Saved entries
***

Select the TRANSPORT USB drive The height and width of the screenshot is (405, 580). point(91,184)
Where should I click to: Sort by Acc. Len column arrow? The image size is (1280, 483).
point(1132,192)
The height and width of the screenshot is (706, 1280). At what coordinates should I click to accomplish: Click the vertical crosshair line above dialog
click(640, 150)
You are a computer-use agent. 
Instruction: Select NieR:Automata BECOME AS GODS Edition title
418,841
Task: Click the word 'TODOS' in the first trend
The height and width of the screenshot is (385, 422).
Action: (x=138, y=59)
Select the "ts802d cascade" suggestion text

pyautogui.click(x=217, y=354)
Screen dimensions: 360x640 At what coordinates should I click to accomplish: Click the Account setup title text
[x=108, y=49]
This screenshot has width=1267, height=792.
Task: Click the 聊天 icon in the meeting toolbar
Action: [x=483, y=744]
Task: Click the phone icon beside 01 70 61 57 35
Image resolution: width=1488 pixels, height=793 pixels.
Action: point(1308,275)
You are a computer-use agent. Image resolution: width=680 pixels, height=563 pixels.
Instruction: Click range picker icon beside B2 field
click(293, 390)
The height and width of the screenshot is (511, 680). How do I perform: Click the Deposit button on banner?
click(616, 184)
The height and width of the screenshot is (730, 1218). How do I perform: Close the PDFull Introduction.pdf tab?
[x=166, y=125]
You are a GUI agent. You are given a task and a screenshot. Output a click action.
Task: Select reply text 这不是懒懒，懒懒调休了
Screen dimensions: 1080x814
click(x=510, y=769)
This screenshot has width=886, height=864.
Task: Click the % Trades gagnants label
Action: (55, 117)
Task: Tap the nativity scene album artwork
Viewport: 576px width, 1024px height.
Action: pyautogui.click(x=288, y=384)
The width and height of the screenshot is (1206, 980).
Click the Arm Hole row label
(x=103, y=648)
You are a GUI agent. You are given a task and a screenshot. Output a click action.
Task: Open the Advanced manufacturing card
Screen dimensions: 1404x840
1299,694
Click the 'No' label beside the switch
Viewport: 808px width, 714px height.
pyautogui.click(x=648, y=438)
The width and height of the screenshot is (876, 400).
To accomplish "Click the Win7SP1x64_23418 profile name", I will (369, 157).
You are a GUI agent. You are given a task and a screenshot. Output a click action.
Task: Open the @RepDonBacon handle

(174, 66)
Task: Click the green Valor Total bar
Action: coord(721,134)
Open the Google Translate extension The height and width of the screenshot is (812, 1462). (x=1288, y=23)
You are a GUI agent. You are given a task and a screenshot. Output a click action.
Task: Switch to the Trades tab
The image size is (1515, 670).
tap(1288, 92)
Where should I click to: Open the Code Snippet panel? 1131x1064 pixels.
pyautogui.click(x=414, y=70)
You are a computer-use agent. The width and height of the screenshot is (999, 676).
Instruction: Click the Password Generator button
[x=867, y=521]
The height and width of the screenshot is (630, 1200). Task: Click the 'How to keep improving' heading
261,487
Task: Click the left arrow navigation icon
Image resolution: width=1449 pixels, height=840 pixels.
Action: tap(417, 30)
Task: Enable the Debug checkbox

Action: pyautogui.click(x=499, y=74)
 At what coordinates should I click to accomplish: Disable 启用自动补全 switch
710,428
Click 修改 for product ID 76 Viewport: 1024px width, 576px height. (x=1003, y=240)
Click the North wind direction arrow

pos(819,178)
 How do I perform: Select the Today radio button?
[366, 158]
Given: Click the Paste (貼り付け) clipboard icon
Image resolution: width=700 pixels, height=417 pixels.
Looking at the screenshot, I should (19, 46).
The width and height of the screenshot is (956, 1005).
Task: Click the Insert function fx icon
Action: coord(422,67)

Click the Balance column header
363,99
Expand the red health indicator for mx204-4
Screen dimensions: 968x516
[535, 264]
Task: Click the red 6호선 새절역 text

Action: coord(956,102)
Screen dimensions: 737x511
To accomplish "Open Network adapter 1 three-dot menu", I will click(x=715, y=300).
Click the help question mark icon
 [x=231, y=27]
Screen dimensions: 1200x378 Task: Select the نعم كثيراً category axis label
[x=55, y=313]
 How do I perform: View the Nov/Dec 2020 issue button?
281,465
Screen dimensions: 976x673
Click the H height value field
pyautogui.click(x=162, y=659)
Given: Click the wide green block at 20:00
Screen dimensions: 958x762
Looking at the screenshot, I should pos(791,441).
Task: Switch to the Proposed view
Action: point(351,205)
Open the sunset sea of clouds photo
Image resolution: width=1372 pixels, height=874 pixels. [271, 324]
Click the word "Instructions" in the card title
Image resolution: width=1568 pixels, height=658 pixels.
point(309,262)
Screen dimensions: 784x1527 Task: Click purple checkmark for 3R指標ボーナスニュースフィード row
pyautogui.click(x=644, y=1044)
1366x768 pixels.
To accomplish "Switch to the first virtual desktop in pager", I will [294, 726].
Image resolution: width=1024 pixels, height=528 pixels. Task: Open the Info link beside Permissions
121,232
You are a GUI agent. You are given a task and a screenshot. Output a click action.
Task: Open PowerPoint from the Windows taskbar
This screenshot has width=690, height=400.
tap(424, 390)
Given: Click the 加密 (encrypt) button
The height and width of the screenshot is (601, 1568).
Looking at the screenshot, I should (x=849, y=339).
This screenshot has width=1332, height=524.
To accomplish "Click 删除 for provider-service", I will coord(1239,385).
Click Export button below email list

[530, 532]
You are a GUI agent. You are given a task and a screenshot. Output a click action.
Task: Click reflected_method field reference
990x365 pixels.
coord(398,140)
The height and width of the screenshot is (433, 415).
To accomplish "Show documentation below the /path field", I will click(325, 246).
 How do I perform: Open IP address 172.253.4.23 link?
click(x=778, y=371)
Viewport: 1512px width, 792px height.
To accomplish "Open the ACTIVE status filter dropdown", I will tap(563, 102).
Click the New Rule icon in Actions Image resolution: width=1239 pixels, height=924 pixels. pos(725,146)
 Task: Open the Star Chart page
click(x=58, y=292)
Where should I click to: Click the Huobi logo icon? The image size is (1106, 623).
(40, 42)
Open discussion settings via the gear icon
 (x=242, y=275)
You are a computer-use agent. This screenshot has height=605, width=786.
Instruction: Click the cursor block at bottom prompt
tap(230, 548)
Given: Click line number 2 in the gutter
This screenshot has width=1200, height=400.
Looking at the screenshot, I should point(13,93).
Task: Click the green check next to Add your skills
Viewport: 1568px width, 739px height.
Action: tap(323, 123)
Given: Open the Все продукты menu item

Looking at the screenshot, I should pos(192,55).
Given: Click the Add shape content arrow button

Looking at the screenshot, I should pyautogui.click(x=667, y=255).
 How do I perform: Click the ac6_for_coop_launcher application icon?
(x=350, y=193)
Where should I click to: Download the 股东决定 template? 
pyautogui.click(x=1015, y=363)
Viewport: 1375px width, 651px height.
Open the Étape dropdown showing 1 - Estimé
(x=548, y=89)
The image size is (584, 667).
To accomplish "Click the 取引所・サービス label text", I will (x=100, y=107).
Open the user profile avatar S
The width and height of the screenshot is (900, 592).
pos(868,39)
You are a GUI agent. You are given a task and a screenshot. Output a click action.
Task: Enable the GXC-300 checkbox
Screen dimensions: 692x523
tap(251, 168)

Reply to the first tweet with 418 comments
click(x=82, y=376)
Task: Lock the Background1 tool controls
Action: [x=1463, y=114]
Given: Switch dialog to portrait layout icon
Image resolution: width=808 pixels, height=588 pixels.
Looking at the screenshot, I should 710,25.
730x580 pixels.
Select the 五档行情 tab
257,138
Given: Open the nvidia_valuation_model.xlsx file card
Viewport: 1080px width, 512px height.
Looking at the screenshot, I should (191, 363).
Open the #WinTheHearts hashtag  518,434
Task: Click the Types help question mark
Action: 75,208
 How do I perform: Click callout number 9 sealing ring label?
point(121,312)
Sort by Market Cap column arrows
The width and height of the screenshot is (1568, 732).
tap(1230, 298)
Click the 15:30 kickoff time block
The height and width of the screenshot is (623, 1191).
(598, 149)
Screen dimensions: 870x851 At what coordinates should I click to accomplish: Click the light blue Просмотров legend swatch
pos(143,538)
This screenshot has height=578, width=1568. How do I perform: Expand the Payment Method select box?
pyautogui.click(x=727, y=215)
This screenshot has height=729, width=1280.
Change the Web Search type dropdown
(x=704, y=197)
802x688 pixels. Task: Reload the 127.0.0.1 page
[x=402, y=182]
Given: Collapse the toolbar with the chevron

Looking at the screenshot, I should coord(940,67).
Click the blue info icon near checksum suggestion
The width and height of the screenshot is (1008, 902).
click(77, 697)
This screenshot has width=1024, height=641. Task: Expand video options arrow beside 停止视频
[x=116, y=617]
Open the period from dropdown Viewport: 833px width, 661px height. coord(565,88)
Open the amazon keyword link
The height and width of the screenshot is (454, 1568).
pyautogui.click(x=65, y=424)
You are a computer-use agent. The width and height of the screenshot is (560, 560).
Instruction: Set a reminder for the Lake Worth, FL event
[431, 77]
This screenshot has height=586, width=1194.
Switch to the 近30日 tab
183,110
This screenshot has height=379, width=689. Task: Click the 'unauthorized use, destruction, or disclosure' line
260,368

***

*Activity*: In the entries above, take the line containing "This screenshot has height=379, width=689." and each later line through the last, and repeat them exactly. Output nothing else.

*Your solution*:
This screenshot has height=379, width=689. Task: Click the 'unauthorized use, destruction, or disclosure' line
260,368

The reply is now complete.